What is being asked: Copy out the records that appear below, exactly as each one reads.

START Records to use

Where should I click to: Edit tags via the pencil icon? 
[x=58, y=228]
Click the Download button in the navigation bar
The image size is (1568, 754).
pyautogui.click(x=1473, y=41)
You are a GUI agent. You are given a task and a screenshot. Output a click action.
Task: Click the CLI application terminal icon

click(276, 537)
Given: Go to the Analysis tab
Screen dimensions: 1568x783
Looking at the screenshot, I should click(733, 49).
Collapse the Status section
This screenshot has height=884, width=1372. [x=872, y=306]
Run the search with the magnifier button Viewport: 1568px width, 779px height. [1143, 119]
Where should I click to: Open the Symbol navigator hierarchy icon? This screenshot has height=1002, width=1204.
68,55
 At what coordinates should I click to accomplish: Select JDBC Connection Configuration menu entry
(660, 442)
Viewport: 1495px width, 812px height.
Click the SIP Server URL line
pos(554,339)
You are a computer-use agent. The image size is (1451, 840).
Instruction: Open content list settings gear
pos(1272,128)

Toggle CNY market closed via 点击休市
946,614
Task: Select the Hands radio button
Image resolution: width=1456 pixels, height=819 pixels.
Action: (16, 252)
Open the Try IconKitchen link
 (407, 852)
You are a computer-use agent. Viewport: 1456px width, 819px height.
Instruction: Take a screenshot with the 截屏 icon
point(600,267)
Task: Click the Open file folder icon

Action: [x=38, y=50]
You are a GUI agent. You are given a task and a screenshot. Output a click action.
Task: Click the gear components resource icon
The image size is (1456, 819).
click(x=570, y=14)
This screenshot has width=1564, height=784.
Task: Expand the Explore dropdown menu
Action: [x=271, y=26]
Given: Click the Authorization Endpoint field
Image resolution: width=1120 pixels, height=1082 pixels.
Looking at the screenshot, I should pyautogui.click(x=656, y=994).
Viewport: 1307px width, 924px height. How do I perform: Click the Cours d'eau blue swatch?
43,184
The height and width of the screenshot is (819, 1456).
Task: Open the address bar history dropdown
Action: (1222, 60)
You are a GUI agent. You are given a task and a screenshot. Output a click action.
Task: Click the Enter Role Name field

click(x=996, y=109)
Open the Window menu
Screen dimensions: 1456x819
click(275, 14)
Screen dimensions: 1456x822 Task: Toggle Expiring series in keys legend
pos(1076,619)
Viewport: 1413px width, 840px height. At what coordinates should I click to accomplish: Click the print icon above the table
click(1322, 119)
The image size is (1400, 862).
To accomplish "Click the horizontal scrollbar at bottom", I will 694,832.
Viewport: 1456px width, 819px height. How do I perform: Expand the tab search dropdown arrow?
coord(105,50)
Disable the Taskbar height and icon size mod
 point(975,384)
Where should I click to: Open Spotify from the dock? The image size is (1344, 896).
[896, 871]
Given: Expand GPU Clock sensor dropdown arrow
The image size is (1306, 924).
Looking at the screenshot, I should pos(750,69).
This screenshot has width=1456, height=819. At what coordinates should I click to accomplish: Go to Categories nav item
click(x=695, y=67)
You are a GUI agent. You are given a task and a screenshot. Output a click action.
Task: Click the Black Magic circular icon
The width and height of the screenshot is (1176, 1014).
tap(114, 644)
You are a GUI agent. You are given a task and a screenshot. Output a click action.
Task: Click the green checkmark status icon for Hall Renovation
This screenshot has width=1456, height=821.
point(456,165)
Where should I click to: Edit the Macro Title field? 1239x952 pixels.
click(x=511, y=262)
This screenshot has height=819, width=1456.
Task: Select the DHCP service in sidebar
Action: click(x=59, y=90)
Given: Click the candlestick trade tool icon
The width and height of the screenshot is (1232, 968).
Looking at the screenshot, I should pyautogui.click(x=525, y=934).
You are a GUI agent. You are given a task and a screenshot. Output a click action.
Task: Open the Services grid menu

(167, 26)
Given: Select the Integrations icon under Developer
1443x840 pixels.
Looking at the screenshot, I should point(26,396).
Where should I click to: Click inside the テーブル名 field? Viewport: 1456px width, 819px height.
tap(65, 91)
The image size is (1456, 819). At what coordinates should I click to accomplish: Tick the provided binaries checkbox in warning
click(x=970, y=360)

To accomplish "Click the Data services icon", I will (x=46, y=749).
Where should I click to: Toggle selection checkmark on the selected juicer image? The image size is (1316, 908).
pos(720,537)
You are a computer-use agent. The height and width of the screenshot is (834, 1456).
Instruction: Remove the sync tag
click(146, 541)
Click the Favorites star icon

END Records to use

Task answer:
Where should I click to: Edit tags via the pencil icon? 
[x=58, y=228]
Click the Download button in the navigation bar
The image size is (1568, 754).
pyautogui.click(x=1473, y=41)
You are a GUI agent. You are given a task and a screenshot. Output a click action.
Task: Click the CLI application terminal icon

click(276, 537)
Given: Go to the Analysis tab
Screen dimensions: 1568x783
Looking at the screenshot, I should click(733, 49).
Collapse the Status section
This screenshot has height=884, width=1372. [x=872, y=306]
Run the search with the magnifier button Viewport: 1568px width, 779px height. [1143, 119]
Where should I click to: Open the Symbol navigator hierarchy icon? This screenshot has height=1002, width=1204.
68,55
 At what coordinates should I click to accomplish: Select JDBC Connection Configuration menu entry
(660, 442)
Viewport: 1495px width, 812px height.
Click the SIP Server URL line
pos(554,339)
You are a computer-use agent. The image size is (1451, 840).
Instruction: Open content list settings gear
pos(1272,128)

Toggle CNY market closed via 点击休市
946,614
Task: Select the Hands radio button
Image resolution: width=1456 pixels, height=819 pixels.
Action: (16, 252)
Open the Try IconKitchen link
 (407, 852)
You are a computer-use agent. Viewport: 1456px width, 819px height.
Instruction: Take a screenshot with the 截屏 icon
point(600,267)
Task: Click the Open file folder icon

Action: [x=38, y=50]
You are a GUI agent. You are given a task and a screenshot. Output a click action.
Task: Click the gear components resource icon
The image size is (1456, 819).
click(x=570, y=14)
This screenshot has width=1564, height=784.
Task: Expand the Explore dropdown menu
Action: [x=271, y=26]
Given: Click the Authorization Endpoint field
Image resolution: width=1120 pixels, height=1082 pixels.
Looking at the screenshot, I should pyautogui.click(x=656, y=994).
Viewport: 1307px width, 924px height. How do I perform: Click the Cours d'eau blue swatch?
43,184
The height and width of the screenshot is (819, 1456).
Task: Open the address bar history dropdown
Action: (1222, 60)
You are a GUI agent. You are given a task and a screenshot. Output a click action.
Task: Click the Enter Role Name field

click(x=996, y=109)
Open the Window menu
Screen dimensions: 1456x819
click(275, 14)
Screen dimensions: 1456x822 Task: Toggle Expiring series in keys legend
pos(1076,619)
Viewport: 1413px width, 840px height. At what coordinates should I click to accomplish: Click the print icon above the table
click(1322, 119)
The image size is (1400, 862).
To accomplish "Click the horizontal scrollbar at bottom", I will 694,832.
Viewport: 1456px width, 819px height. How do I perform: Expand the tab search dropdown arrow?
coord(105,50)
Disable the Taskbar height and icon size mod
 point(975,384)
Where should I click to: Open Spotify from the dock? The image size is (1344, 896).
[896, 871]
Given: Expand GPU Clock sensor dropdown arrow
The image size is (1306, 924).
Looking at the screenshot, I should pos(750,69).
This screenshot has width=1456, height=819. At what coordinates should I click to accomplish: Go to Categories nav item
click(x=695, y=67)
You are a GUI agent. You are given a task and a screenshot. Output a click action.
Task: Click the Black Magic circular icon
The width and height of the screenshot is (1176, 1014).
tap(114, 644)
You are a GUI agent. You are given a task and a screenshot. Output a click action.
Task: Click the green checkmark status icon for Hall Renovation
This screenshot has width=1456, height=821.
point(456,165)
Where should I click to: Edit the Macro Title field? 1239x952 pixels.
click(x=511, y=262)
This screenshot has height=819, width=1456.
Task: Select the DHCP service in sidebar
Action: click(x=59, y=90)
Given: Click the candlestick trade tool icon
The width and height of the screenshot is (1232, 968).
Looking at the screenshot, I should pyautogui.click(x=525, y=934).
You are a GUI agent. You are given a task and a screenshot. Output a click action.
Task: Open the Services grid menu

(167, 26)
Given: Select the Integrations icon under Developer
1443x840 pixels.
Looking at the screenshot, I should point(26,396).
Where should I click to: Click inside the テーブル名 field? Viewport: 1456px width, 819px height.
tap(65, 91)
The image size is (1456, 819). At what coordinates should I click to accomplish: Tick the provided binaries checkbox in warning
click(x=970, y=360)

To accomplish "Click the Data services icon", I will (x=46, y=749).
Where should I click to: Toggle selection checkmark on the selected juicer image? The image size is (1316, 908).
pos(720,537)
You are a computer-use agent. The height and width of the screenshot is (834, 1456).
Instruction: Remove the sync tag
click(146, 541)
Click the Favorites star icon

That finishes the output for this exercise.